:: Study material

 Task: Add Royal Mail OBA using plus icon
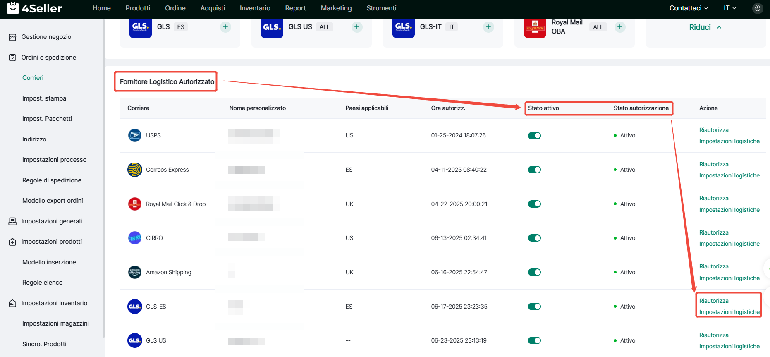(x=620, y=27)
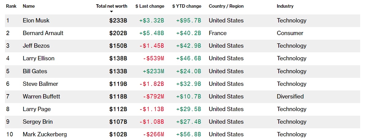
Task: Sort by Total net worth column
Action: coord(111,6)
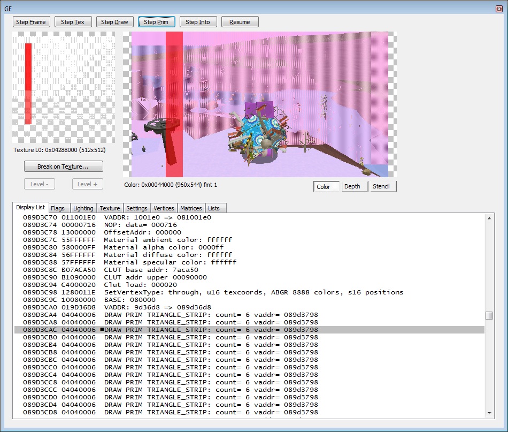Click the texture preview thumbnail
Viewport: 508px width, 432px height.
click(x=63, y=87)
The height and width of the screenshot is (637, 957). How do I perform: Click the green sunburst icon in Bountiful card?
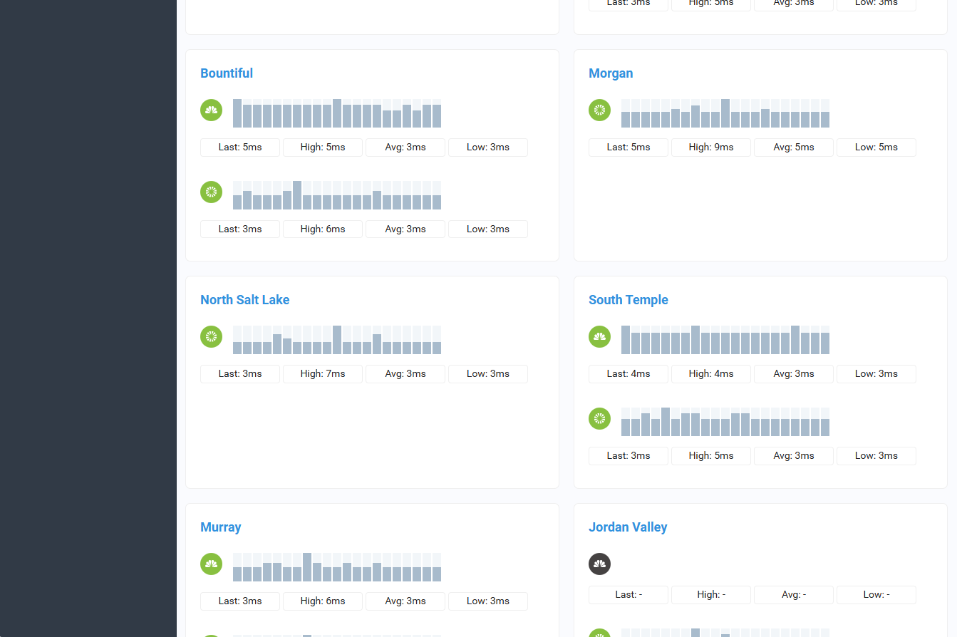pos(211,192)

::::

→ Goal of the exercise: Your copy of the entries must be exact and must contain no pictures.

→ Written reply:
 Task: Add Royal Mail OBA using plus icon
(x=620, y=27)
Task: Sort by Total net worth column
Action: coord(111,6)
Click the texture preview thumbnail
Viewport: 508px width, 432px height.
click(x=63, y=87)
The height and width of the screenshot is (637, 957). How do I perform: Click the green sunburst icon in Bountiful card?
pos(211,192)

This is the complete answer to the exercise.